Cost of Automobiles and Automobile Loans
Certain government policies may have increased or decreased automobile affordability and, in turn, impacted the cost of automobile loans. Higher automobile tariffs may be an impediment to improving overall car affordability, and, as such, costs may be passed on to the consumer. For more on these provisions and congressional action on tariffs, see CRS Insight IN12545, Section 232 Automotive Tariffs: Issues for Congress, by Kyla H. Kitamura. On the other hand, P.L. 119-21 (commonly referred to as the One Big Beautiful Bill Act) reduced penalties for violation of Corporate Average Fuel Economy (CAFE) standards to $0, in effect eliminating enforcement of the standards, while a more recent proposed rule would slow the growth in CAFE fuel standards. This may result in vehicle purchase prices declining in the coming years. For information on CAFE standards, see CRS In Focus IF12433, Automobiles, Air Pollution, and Climate Change.
As previously noted, higher interest rates have increased the cost of auto financing. Section 70203 of P.L. 119-21 provided an auto loan interest tax deduction that could defray some of the costs associated with certain vehicle purchases. Specifically, it provides an above-the-line deduction of up to $10,000 of interest paid for tax years 2025-2028. This deduction applies only to vehicles or motorcycles with final assembly in the United States, and it phases out for higher-income taxpayers. The Joint Committee on Taxation estimates that this provision will reduce revenues by $30.6 billion over FY2025-FY2029. For more on this provision, see Table 2 of CRS Report R48611, Tax Provisions in P.L. 119-21, the FY2025 Reconciliation Law, coordinated by Anthony A. Cilluffo.
Consumer Protection Issues
Consumer Awareness and Ability to Negotiate Auto Loan Terms. Unlike car prices, consumers may not be aware of and do not always negotiate the terms of auto loans when obtaining financing and do not always shop for multiple rates. Consumers' lack of awareness—combined with auto dealers' discretion on markups—may make consumers vulnerable to bad actors and make the auto loan market uncompetitive. Some observers believe that financial education programs could raise consumers' awareness of their right to negotiate auto loan terms.
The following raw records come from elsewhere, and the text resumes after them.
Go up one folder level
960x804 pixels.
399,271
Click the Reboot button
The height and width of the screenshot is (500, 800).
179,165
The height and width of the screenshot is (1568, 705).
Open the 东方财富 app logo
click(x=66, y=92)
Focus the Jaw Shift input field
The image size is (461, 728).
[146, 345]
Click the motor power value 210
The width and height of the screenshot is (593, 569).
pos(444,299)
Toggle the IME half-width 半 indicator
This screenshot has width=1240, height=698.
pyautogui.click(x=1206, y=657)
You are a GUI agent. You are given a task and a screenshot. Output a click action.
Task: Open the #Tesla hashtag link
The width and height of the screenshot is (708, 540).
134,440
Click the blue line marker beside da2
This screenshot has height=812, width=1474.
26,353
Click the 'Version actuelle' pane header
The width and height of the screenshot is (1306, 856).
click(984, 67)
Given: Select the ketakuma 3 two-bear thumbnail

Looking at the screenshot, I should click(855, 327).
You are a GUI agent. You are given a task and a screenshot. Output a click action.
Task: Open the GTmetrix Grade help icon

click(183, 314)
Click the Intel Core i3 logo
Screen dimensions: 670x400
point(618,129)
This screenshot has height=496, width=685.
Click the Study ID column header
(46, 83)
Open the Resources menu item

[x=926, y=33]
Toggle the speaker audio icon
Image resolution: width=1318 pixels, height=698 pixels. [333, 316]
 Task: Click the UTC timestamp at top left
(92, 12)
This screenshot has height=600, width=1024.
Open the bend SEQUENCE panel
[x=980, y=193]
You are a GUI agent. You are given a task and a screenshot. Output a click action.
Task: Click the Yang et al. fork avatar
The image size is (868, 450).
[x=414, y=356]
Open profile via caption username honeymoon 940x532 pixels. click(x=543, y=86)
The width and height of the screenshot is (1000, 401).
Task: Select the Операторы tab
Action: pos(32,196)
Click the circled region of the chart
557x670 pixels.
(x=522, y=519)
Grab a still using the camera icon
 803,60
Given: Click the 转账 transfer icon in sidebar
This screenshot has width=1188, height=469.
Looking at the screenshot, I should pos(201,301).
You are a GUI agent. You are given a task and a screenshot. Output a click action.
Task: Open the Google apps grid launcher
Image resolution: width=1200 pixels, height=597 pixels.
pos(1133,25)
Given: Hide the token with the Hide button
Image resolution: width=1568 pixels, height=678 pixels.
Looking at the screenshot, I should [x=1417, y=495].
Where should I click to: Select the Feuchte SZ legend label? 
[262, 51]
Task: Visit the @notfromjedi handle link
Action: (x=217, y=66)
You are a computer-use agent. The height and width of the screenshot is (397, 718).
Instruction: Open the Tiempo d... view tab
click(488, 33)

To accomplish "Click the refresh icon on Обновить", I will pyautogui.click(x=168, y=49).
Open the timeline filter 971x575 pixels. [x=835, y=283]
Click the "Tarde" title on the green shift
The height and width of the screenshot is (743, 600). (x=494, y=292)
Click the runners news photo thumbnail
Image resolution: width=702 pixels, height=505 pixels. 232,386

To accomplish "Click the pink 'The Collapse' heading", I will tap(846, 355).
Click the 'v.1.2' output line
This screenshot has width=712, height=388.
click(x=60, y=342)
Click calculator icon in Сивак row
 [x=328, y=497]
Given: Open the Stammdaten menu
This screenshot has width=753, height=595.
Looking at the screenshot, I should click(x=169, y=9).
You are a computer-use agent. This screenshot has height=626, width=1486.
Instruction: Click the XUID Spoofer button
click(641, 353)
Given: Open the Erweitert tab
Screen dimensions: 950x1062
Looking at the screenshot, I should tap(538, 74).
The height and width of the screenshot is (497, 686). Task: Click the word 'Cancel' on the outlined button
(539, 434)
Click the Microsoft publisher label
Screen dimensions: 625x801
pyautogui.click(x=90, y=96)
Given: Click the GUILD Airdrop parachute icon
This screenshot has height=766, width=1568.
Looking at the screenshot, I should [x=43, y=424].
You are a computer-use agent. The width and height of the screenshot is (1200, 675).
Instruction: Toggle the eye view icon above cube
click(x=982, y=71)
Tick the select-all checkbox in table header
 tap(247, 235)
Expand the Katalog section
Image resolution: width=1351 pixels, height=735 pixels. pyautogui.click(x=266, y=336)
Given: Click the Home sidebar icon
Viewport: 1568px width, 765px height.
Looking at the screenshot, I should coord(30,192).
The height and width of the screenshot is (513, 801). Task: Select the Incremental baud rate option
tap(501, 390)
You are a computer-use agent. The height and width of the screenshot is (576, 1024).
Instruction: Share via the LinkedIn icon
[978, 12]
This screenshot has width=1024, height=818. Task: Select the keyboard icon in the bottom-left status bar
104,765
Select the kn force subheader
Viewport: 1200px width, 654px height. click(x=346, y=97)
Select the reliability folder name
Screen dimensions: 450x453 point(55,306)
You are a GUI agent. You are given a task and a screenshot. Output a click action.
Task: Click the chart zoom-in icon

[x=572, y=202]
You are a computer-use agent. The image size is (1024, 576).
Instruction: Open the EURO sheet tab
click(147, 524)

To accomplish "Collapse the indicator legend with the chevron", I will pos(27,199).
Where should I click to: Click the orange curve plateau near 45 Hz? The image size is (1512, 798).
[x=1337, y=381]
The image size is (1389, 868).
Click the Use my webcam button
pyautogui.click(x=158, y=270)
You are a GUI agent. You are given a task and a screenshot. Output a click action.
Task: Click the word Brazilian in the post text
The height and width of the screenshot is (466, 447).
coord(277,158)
Fair Lending. In 2013, in response to concerns that auto dealer markups could result in pricing disparities based on protected classes, the CFPB issued a bulletin providing guidance to indirect auto lenders on how to comply with ECOA. This guidance stated that indirect auto lenders should impose controls on or revise and monitor dealer markups to ensure they do not result in disparate impact based on race or other protected classes.
From 2013 to 2016, the CFPB, in coordination with the Department of Justice, issued consent orders to settle enforcement actions against a number of lenders for ECOA violations in indirect auto lending markets. The CFPB's indirect auto lender guidance and the resulting enforcement actions were viewed as controversial among indirect auto lenders and auto dealers and were the subject of congressional oversight. In 2018, Congress rescinded the CFPB's indirect auto lender guidance pursuant to the Congressional Review Act (P.L. 115-172).
In November 2025, the CFPB proposed a rule that would broadly "provide that ECOA does not authorize disparate impact claims" and affect other interpretations of the law. This reflects a broader policy position of the current executive branch as outlined in an executive order entitled "Restoring Equality of Opportunity and Meritocracy."